Prostate Cancer Screening
Prostate cancer is one of the most common cancers in men. It is estimated that one out of every 9 American men will develop prostate cancer before the age of 85. The risk of developing prostate cancer greatly increases with age. It rarely occurs in men younger than 40.
Every man over the age of 40 should have a digital rectal examination (DRE) as part of his regular annual physical checkup. In addition to the DRE, it is recommended men greater than 45 have an annual physical including DRE and prostate-specific antigen blood test (PSA). For men in a high-risk category, including family history (father or brother) or if the individual is African-American, annual screenings should begin at age 40. If either digital rectal examination or the prostate-specific blood test is abnormal, further evaluation including a biopsy should be considered.
For most men, prostate cancer is a silent disease – with no pain or other warning signs telling you cancer is there – until it is advanced. But early detection – before symptoms develop – is available and saves lives.
PSA and DRE Testing
Urology Associates recommends an annual physical including a PSA & DRE after the age of 45. High-risk individuals should begin annual screenings at age 40. A PSA is a blood test and a DRE is an exam where the physician feels the prostate and evaluates for lumps or hard areas that could indicate prostate cancer.

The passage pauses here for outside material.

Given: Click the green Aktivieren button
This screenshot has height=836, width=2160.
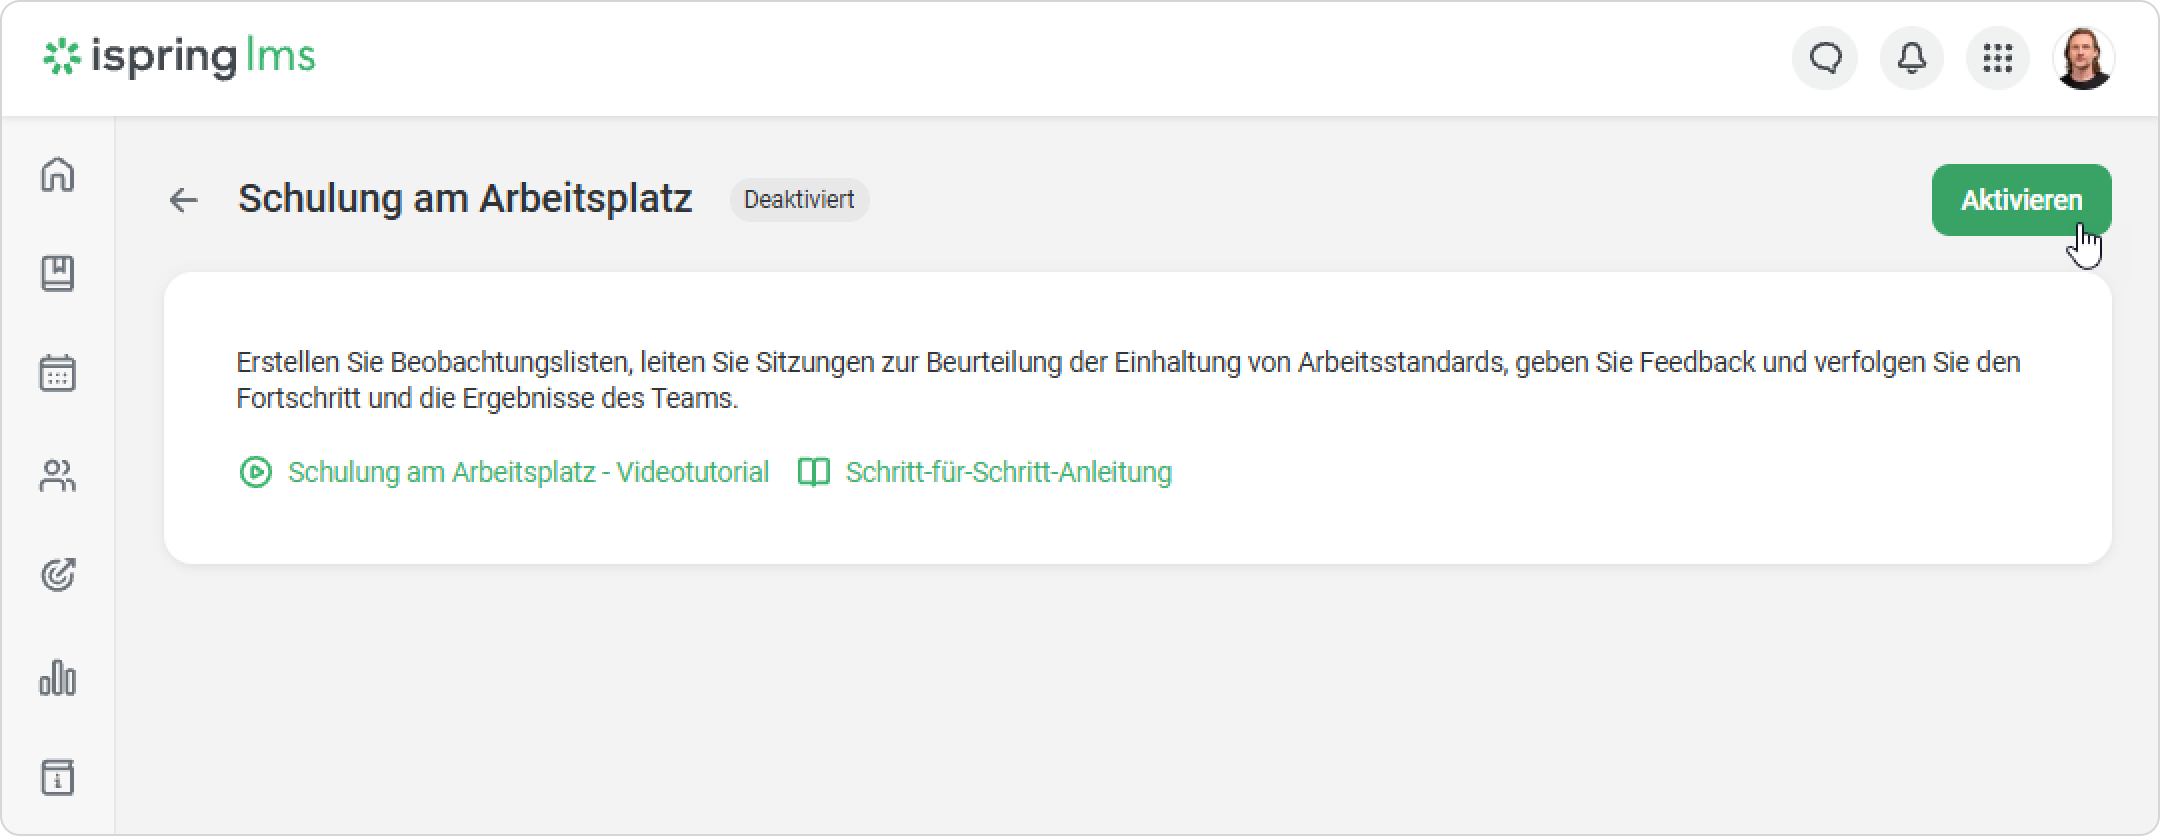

- PSA testing is a blood test for men that assesses levels of the prostate-specific antigen, a protein that can indicate the presence of prostate cancer.
- The higher the PSA levels, the more likely a man has prostate cancer. PSA levels below 4.0 ng/mL are generally considered normal. If a PSA exam comes back high, a biopsy of cells from the prostate will be taken to confirm whether or not the patient has prostate cancer.
- Other conditions such as an inflamed prostate, can also result in high levels of PSA.
“If I hadn’t gotten the testing, I wouldn’t have caught cancer early, and I would likely have had a much greater problem,” says Bob.